The Monetary Policy Committee (MPC) of the Bank of Ghana, last week, reduced its policy rate by 200 basis points to bring the policy rate down to 18 percent, the lowest in the last 36months.

The GNCCI, according Nana Dankawoso I, is keen to see that commercial banks respond accordingly by also cutting their rates of lending to businesses which will cut the cost of doing business in the country and enable growth and job creation.

In an interview with the B&FT, Nana Appiagyei Dankawoso I, said access to cheap credit is fundamental to the growth and development of businesses, particularly SMEs and start-ups, which are encouraged by low interest rates to increase their level of investments over a certain period of time.

“It is for this reason that the Chamber gladly welcomes the Bank of Ghana’s 200 basis points reduction in the monetary policy rate to 18% on 26th March, 2018 following the investment-led recovery at the domestic and international fronts. However, the lagged effect of the reduction in the monetary policy rate, which reflects the cost of banking and efficiency in the banking sector, is a major concern to the private sector.

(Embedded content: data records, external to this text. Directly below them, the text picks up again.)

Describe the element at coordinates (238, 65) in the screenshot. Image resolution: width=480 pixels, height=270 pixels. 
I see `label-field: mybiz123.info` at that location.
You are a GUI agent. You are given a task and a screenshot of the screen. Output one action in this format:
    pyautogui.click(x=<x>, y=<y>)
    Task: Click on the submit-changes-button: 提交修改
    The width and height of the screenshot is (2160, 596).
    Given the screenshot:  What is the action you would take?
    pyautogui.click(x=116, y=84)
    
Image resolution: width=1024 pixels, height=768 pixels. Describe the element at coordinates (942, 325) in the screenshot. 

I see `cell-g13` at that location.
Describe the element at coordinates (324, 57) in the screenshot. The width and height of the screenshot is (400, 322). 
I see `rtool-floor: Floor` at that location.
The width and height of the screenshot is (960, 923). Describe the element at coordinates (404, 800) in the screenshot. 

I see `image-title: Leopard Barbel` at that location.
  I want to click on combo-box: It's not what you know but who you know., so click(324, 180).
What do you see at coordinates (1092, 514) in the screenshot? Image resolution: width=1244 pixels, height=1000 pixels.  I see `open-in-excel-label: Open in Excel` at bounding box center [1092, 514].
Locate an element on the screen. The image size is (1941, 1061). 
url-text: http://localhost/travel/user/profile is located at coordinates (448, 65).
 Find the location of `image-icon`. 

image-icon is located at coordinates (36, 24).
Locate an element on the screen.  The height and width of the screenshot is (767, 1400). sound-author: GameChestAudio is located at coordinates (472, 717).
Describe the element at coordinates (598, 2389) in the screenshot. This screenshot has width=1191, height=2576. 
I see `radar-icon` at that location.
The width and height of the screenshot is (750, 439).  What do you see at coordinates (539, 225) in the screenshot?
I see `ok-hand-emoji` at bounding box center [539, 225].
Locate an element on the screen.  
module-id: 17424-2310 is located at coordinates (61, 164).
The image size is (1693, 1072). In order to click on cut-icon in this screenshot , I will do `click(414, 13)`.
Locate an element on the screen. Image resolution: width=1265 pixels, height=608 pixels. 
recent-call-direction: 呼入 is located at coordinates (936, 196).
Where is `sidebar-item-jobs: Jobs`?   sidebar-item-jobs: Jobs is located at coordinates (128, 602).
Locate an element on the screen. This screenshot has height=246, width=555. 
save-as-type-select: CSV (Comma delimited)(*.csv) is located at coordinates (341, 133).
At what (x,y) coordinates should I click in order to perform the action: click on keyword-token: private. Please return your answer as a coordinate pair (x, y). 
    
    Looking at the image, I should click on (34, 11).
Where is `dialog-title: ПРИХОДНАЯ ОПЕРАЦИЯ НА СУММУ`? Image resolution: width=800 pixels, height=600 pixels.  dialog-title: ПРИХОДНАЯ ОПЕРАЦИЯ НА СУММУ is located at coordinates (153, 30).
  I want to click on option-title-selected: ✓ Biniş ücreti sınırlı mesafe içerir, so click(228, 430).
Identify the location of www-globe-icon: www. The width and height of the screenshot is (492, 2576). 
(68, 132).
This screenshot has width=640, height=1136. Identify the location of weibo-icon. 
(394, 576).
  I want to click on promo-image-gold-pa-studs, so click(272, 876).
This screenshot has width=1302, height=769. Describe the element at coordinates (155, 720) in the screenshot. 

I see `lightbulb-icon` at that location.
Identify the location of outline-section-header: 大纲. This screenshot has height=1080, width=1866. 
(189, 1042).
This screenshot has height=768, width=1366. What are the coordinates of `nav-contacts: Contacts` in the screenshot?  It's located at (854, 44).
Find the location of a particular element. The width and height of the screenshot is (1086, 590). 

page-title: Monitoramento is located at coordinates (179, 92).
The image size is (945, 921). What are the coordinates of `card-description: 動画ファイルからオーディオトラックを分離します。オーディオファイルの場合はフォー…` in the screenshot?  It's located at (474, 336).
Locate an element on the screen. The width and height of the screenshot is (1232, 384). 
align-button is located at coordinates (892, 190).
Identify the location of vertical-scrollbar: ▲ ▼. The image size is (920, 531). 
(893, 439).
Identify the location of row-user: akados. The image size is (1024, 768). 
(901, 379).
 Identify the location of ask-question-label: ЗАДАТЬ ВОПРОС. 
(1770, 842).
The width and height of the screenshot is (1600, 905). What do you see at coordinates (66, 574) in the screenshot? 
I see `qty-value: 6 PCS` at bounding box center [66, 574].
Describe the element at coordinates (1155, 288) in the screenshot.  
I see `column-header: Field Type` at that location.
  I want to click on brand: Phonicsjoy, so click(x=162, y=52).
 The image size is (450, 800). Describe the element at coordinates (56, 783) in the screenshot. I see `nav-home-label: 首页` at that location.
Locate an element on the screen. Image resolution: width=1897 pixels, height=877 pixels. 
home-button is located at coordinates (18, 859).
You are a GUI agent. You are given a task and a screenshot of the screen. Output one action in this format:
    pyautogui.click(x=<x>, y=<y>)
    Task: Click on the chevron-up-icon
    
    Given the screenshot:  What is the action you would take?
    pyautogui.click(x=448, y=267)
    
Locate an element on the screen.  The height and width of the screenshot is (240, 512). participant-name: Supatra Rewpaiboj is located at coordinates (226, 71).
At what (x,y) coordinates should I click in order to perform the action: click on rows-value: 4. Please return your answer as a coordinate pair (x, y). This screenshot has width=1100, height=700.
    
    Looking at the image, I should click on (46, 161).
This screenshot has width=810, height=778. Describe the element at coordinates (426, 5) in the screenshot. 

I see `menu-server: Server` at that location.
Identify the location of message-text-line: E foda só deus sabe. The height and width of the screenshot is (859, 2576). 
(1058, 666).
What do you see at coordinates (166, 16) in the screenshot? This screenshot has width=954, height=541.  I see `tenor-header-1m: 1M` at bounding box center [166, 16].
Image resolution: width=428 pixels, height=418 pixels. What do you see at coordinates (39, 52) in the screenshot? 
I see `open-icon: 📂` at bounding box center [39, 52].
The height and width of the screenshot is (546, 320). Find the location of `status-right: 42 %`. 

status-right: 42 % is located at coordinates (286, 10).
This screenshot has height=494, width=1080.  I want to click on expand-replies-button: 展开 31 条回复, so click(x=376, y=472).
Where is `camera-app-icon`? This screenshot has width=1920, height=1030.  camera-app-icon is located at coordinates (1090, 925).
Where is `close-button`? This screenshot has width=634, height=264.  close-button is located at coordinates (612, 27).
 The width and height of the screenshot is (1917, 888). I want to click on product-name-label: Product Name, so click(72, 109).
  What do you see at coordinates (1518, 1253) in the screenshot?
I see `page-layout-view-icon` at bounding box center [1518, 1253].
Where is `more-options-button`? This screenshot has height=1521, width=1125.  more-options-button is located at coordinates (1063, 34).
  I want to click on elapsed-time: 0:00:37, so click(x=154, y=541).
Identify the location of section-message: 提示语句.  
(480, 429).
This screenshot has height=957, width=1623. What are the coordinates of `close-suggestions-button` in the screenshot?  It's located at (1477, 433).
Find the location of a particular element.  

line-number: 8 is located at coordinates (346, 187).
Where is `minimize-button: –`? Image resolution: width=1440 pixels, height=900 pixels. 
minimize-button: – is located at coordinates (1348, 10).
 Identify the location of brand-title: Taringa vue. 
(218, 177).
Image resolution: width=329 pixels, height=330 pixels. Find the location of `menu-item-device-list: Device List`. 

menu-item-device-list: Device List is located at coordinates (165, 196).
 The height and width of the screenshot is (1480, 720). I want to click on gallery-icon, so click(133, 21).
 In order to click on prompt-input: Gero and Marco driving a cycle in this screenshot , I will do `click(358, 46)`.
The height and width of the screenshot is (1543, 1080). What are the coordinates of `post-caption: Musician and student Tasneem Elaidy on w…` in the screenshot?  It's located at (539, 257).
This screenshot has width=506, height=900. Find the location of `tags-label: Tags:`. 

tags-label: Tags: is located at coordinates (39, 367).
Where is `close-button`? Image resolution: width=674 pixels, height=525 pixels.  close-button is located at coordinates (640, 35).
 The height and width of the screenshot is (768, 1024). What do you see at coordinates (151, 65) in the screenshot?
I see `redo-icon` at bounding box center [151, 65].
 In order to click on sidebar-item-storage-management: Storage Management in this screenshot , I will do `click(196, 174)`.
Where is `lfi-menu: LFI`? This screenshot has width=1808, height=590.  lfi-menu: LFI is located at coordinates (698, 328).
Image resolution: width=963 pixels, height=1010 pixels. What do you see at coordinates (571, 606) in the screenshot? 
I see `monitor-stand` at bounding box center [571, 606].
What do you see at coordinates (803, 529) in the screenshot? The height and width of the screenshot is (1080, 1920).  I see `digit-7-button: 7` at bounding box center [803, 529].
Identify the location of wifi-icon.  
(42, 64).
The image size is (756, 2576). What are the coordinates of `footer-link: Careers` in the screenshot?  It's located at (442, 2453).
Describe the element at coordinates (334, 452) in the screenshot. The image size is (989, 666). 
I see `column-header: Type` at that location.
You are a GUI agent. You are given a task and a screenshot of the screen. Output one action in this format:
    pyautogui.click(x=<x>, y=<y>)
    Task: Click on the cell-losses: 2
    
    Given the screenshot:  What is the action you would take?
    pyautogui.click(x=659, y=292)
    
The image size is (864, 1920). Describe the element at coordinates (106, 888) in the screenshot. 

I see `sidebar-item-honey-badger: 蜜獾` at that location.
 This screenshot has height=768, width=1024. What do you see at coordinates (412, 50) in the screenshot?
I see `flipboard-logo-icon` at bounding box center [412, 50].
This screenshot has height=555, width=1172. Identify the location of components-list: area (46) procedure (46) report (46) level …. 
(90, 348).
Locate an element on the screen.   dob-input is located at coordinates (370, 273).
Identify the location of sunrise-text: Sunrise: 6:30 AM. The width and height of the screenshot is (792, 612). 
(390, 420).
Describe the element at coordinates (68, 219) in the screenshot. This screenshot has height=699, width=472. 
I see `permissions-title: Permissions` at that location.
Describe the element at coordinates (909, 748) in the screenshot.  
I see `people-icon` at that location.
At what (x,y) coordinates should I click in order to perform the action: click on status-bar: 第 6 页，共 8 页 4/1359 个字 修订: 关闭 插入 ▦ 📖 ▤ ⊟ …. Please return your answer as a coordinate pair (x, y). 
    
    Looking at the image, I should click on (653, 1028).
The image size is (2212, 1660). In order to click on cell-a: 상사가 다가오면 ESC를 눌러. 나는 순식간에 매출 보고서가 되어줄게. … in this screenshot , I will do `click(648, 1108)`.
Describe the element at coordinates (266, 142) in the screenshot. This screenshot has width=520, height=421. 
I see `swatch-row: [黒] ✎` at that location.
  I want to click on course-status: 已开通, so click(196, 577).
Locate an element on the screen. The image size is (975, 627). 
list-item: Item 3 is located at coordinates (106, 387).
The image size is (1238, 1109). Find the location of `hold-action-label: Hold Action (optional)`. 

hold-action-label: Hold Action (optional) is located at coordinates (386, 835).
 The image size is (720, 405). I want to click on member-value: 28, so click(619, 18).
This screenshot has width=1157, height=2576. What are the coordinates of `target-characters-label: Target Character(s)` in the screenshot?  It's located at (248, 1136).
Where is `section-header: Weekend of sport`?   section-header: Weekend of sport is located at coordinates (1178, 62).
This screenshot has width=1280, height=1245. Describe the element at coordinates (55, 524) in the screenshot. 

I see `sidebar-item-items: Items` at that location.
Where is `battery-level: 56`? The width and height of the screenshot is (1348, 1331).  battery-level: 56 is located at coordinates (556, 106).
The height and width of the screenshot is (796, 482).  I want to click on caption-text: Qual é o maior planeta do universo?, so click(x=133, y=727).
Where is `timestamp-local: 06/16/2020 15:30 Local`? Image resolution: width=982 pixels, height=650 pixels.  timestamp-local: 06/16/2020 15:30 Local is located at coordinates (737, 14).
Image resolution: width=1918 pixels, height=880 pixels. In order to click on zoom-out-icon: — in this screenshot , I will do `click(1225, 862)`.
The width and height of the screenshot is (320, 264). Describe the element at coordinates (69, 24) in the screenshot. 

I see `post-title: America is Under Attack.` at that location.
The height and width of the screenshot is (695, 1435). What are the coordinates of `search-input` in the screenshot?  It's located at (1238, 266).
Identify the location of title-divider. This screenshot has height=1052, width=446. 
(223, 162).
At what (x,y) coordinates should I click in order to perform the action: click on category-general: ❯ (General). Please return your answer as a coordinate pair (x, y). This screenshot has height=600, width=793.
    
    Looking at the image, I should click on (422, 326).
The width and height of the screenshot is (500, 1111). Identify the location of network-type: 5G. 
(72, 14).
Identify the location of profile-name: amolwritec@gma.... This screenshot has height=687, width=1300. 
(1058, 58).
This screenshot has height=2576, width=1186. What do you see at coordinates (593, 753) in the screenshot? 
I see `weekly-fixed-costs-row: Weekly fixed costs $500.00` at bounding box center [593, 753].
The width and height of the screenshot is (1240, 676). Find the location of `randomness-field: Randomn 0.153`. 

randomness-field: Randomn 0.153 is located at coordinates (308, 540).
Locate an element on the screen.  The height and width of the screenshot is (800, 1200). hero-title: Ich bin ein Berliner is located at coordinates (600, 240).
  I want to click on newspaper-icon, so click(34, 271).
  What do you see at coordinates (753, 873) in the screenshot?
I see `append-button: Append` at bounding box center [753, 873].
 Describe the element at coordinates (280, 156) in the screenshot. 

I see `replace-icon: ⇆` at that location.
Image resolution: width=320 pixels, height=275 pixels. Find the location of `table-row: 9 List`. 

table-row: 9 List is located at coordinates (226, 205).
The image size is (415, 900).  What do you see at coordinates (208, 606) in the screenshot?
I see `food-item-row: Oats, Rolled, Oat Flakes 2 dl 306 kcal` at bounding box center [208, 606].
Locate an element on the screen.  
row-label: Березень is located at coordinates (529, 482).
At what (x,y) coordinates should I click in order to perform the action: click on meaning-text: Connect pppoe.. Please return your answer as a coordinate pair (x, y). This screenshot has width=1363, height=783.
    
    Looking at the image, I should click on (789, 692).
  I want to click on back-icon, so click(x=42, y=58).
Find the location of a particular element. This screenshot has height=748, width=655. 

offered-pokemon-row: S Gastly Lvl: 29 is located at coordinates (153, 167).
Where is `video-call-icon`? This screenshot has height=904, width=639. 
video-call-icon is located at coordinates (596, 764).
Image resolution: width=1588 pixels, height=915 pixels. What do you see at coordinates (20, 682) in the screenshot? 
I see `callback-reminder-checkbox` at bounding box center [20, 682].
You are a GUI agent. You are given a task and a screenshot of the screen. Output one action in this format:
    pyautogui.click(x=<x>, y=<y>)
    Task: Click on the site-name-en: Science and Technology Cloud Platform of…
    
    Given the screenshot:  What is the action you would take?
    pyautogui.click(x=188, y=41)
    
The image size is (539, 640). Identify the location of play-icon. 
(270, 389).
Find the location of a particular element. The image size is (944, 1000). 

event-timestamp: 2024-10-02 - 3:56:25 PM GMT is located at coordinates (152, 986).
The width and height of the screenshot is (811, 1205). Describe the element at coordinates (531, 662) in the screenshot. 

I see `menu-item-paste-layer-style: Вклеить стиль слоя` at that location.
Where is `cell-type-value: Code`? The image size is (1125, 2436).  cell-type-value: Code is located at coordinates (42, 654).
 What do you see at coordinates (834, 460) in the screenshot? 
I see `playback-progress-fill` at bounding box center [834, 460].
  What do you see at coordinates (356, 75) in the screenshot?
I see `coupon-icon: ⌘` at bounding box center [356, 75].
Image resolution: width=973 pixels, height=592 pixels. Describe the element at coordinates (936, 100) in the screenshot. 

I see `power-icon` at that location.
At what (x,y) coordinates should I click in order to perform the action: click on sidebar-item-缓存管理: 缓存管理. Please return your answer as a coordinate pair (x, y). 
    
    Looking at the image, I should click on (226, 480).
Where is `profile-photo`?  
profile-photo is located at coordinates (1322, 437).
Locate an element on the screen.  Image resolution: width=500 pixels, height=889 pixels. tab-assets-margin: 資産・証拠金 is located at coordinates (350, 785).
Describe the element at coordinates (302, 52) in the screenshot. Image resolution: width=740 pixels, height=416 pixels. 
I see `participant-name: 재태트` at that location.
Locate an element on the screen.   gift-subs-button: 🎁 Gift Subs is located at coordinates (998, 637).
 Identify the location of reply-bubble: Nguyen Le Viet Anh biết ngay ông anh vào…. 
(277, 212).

Ghana is noted with the highest banking lending rate (35.5%) in Africa and second to Brazil (55.06%) in the world according to Trading Economics. Businesses are compelled to access short-term credit with high interest rates for their long-term investment.

We cannot continue undermining the competitiveness of these businesses and eroding their profits with high interest rates. It is the Chamber’s express view that the goodwill demonstrated by the Bank of Ghana will be reciprocated by the commercial banks.”

The cut in the policy rate which is the biggest drop since November 2014, according to the Governor of the Bank of Ghana, Dr. Ernest Addison was influenced by positive economic outlook.

Dr. Addison addressing the media after the bank’s 81st regular meeting of the Monetary Policy Committee (MPC) in Accra, said the decision is based on the central bank’s moves to achieve the annual inflation target.

This comes to confirm projections by industry watchers and analysts that the Monetary Policy Committee (MPC) of the Bank of Ghana was likely to reduce the policy rate at its next meeting considering the gains made in the economy.

Policy rate is the rate at which the central bank lends to commercial banks for onward lending to the general public and institutions who are their customers.

Nana Appiagyei Dankawoso I, however, added that the Bank of Ghana should expedite action on the passage of the Ghana Bank’s Reference Rate.

“The coming on board of the Ghana Reference Rate in April 2018 should help address the persistent high sticky interest rates in the country. The need for improved access to long-term funds cannot be overemphasised in the wake of intense business competition.”

Introduction of the Ghana Bank’s Reference Rate (GBRR) to replace banks setting their own base rates is expected to increase transparency in credit lending and enhance the transmission between the Central Bank Rate and banks’ lending rates.

It will be calculated as the weighted average of the central bank rate and the weighted 2 month moving average of the 91-day Treasury bill rates” and should be adjusted every six months barring any extreme conditions in the markets.